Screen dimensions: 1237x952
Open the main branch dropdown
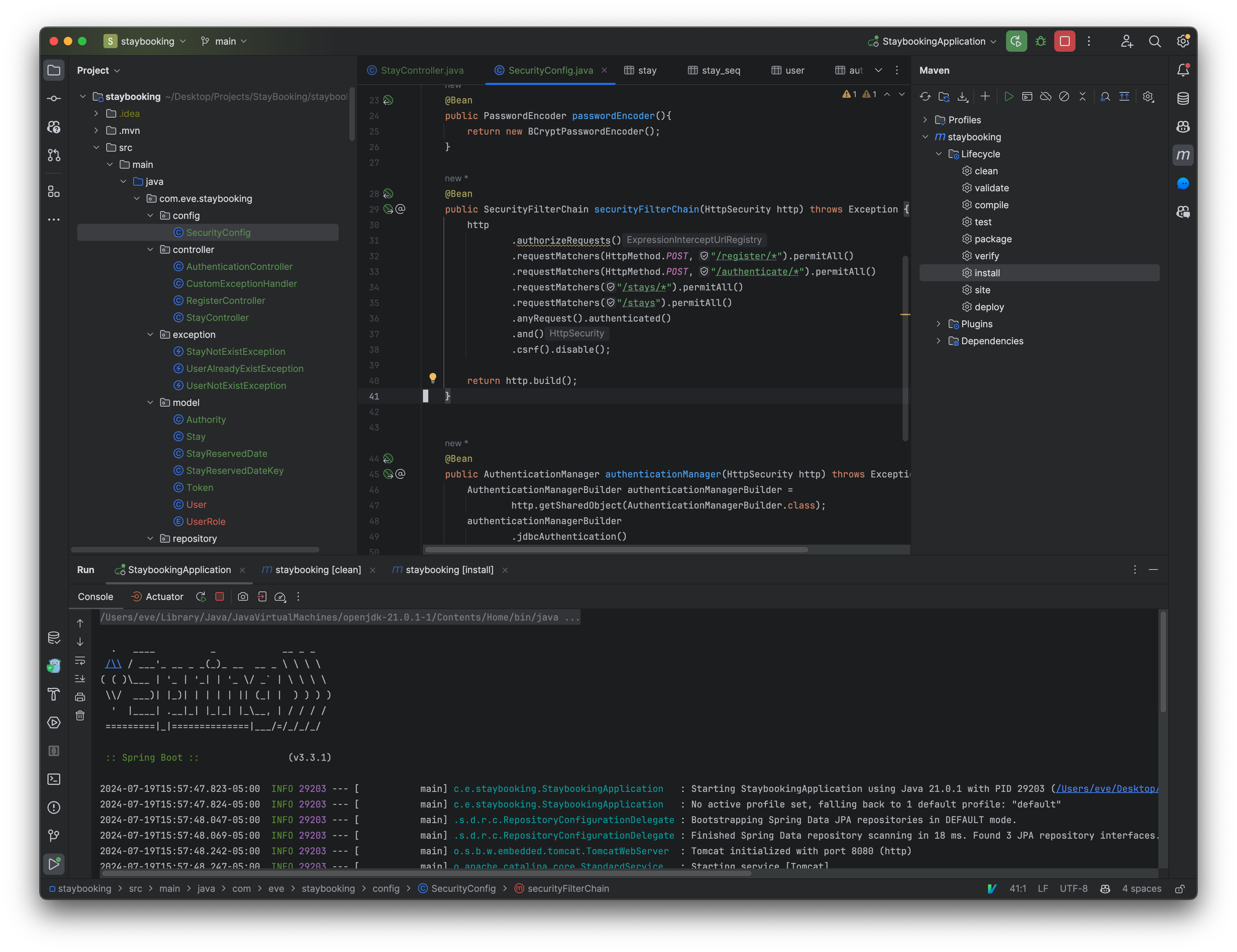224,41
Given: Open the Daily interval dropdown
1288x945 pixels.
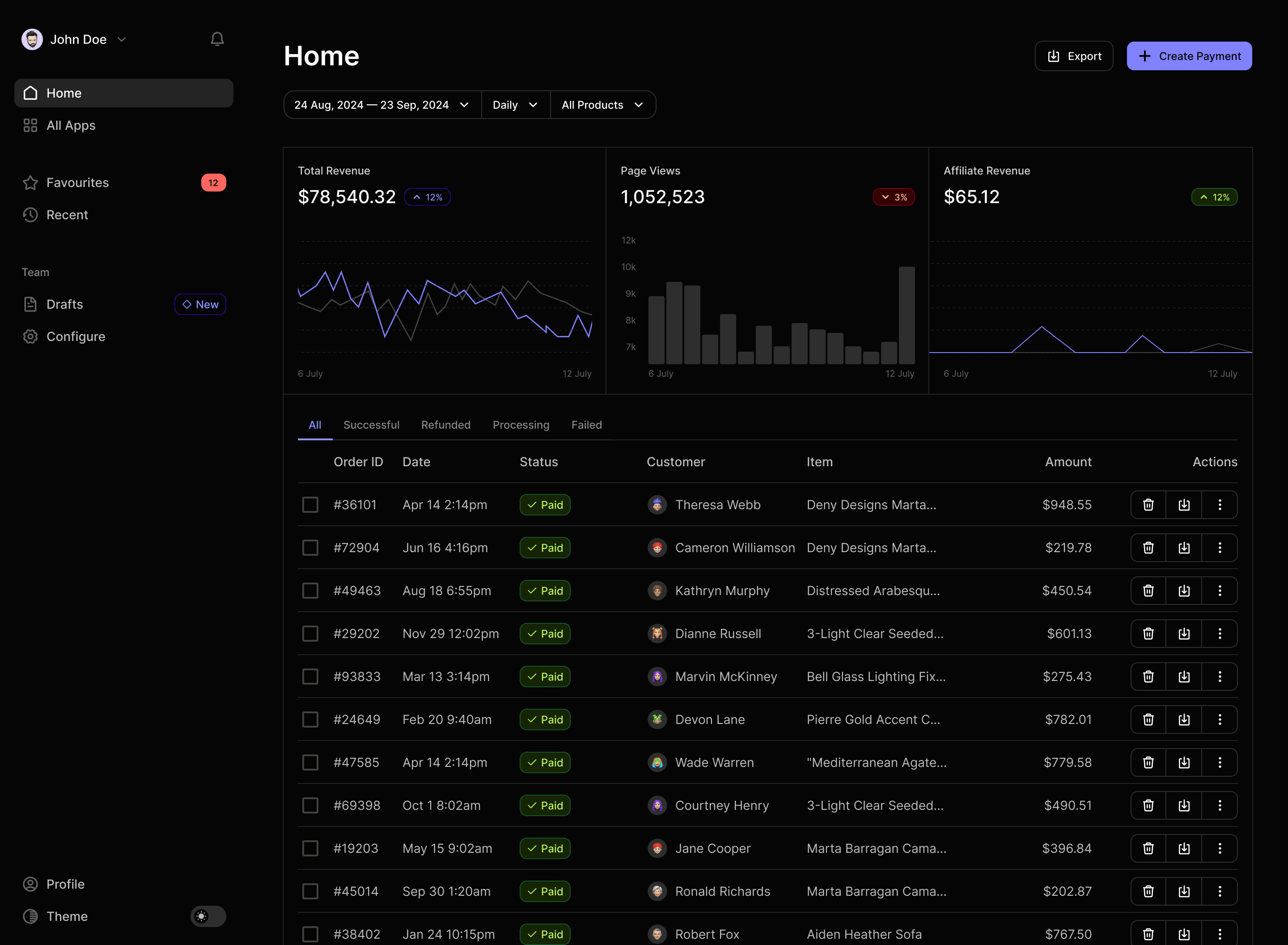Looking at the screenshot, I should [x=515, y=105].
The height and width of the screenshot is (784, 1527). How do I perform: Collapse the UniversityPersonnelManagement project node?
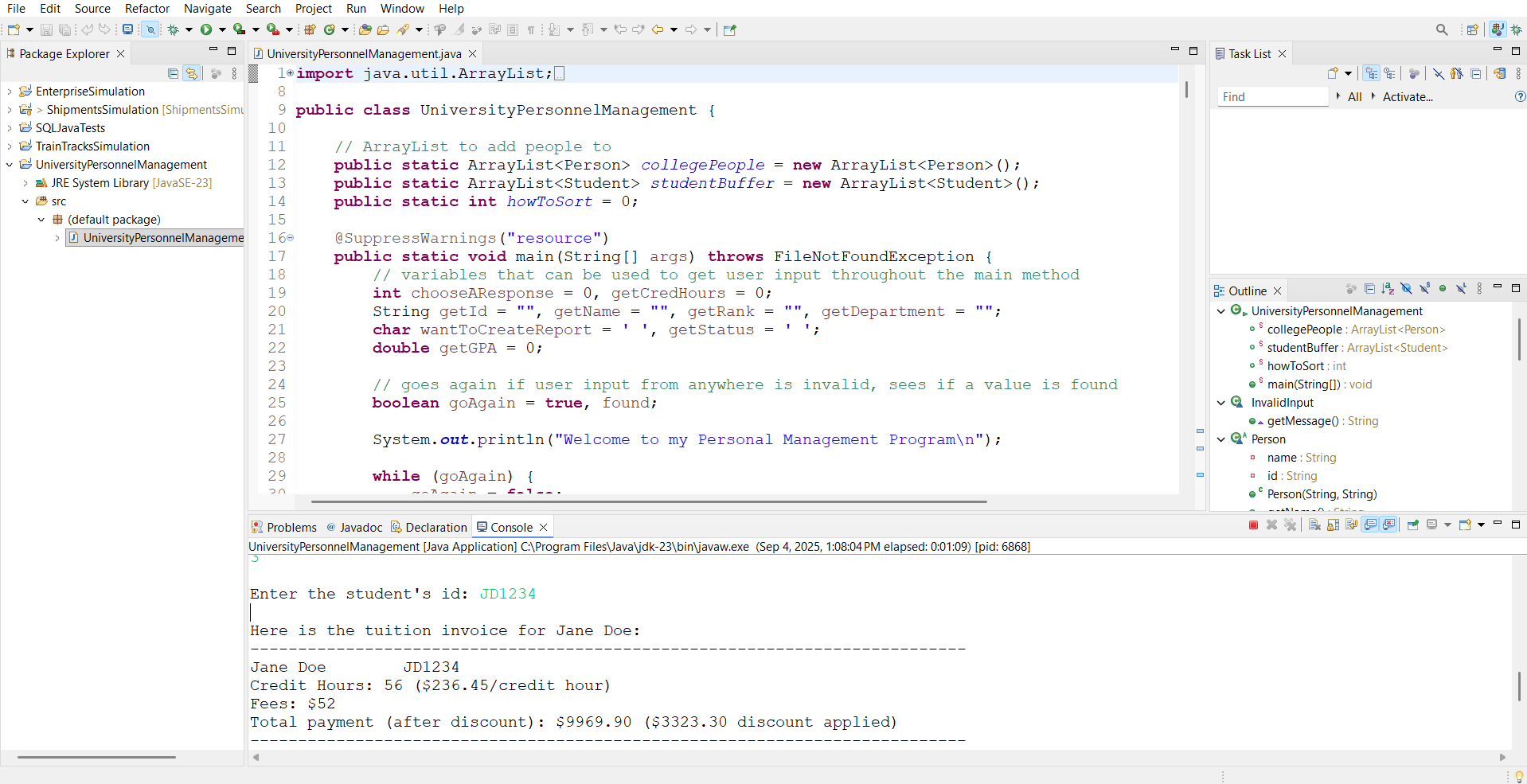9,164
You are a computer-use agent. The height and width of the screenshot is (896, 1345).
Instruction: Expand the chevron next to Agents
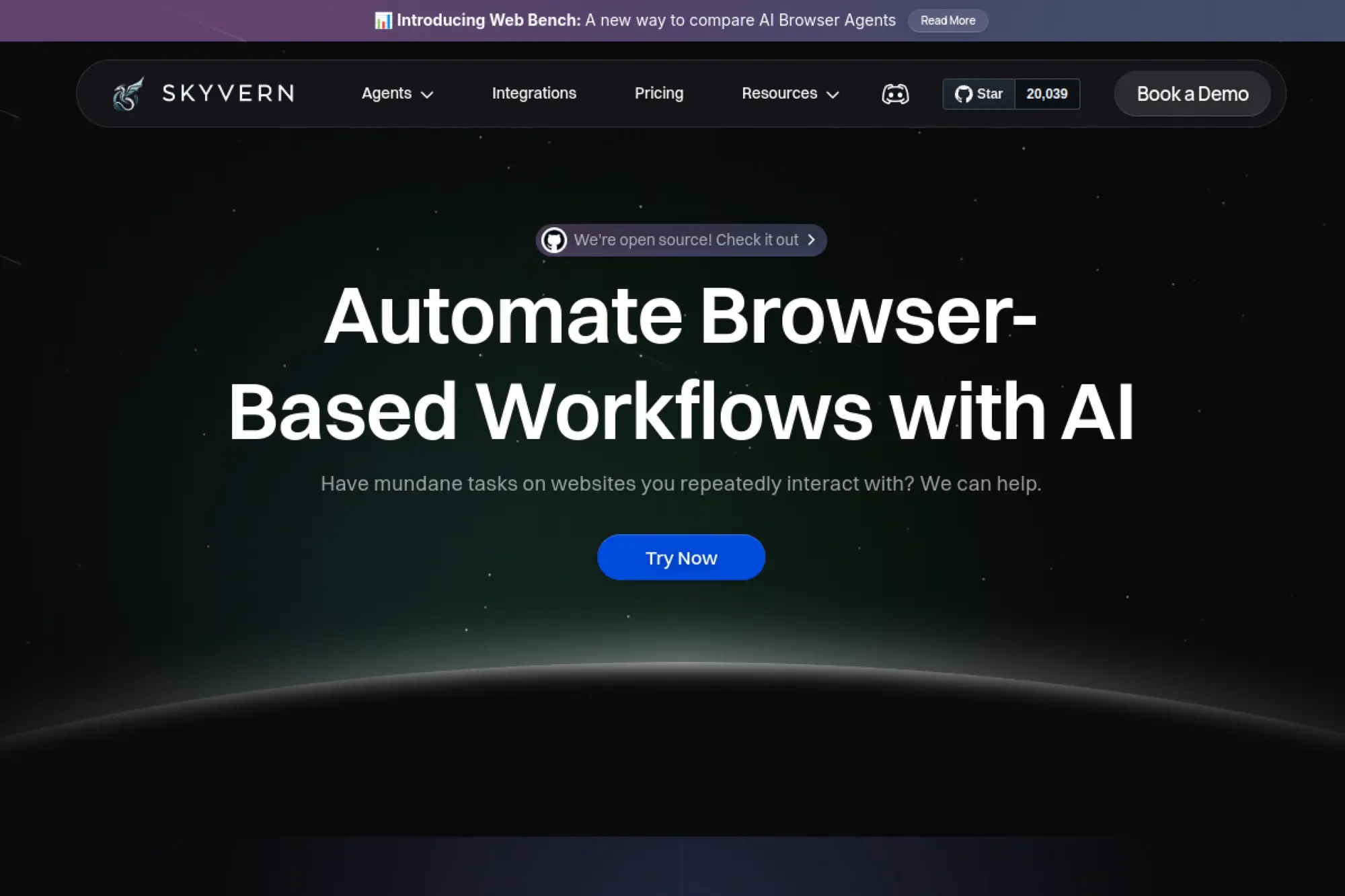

## EXERCISE BRIEF
Output exactly, and only, the lines running from the line containing "Given: Open the Daily interval dropdown" to the last line of the entries above, omitting the pictures.

## FINAL ANSWER
Given: Open the Daily interval dropdown
1288x945 pixels.
Looking at the screenshot, I should [x=515, y=105].
The height and width of the screenshot is (784, 1527). How do I perform: Collapse the UniversityPersonnelManagement project node?
9,164
You are a computer-use agent. The height and width of the screenshot is (896, 1345).
Instruction: Expand the chevron next to Agents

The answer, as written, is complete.